Materials and methods - The expressions of CD33 and CLL-1 antigens in peripheral blood cells and bone marrow cells from AML patients was assessed. Subsequently, a Chimeric Antigen Receptor (CAR) incorporating a dual-specific single-chain variable fragment targeting CLL1 and CD33 (CD33-CLL1-CAR-T) was engineered. The anti-tumor efficacy and potential side effects of CD33-CLL1-CAR-T cells were comprehensively investigated in both in vitro and in vivo settings.

Results - The constructed tandem CD33-CLL1 CAR-T exhibited potent cytotoxicity against leukemia cell lines and human primary AML cells in vitro. Co-cultivation of AML blasts with CD33-CLL1-CAR-T cells resulted in effective proliferation and the secretion of substantial quantities of GM-CSF and IFN-γ. Importantly, the impact of CD33-CLL1-CAR-T cells on normal hematopoietic stem cells was minimal, ensuring safety in vivo mouse models.

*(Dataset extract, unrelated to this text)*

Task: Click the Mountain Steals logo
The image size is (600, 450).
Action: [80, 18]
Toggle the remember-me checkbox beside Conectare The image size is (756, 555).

Notably, significant anti-leukemic activity was observed in the mouse model, with CD33-CLL1-CAR-T cells leading to tumor eradication and prolonged survival.

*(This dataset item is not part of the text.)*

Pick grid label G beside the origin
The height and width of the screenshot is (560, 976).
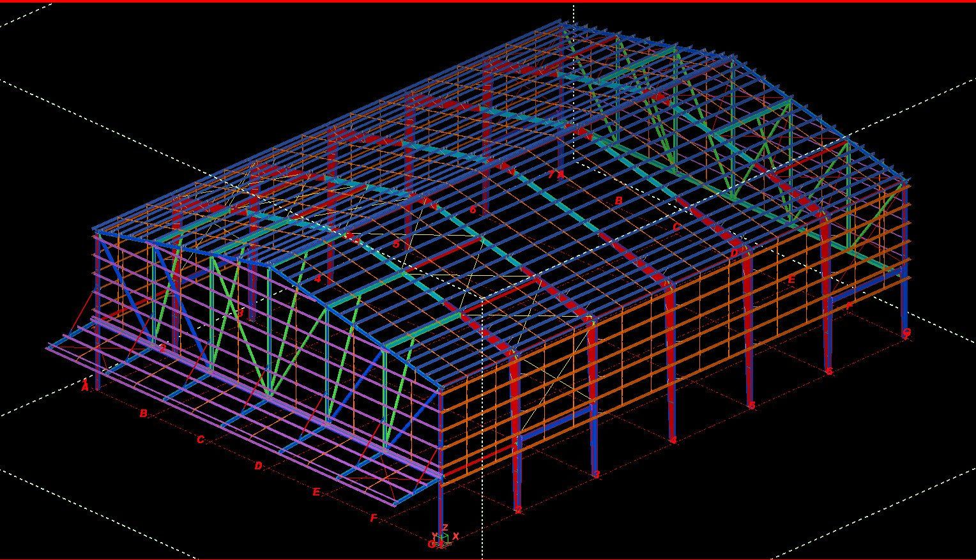(431, 545)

Discussion - The tandem CD33-CLL1 CAR-T cells not only efficiently eliminated AML blasts but also exhibited low cytotoxicity toward normal hematopoietic stem cells (HSCs). These findings underscore the potential clinical applicability of the tandem CD33-CLL1 CAR-T cells as an effective and safe treatment strategy for AML, representing a noteworthy advancement in the field of CAR-T cells therapy.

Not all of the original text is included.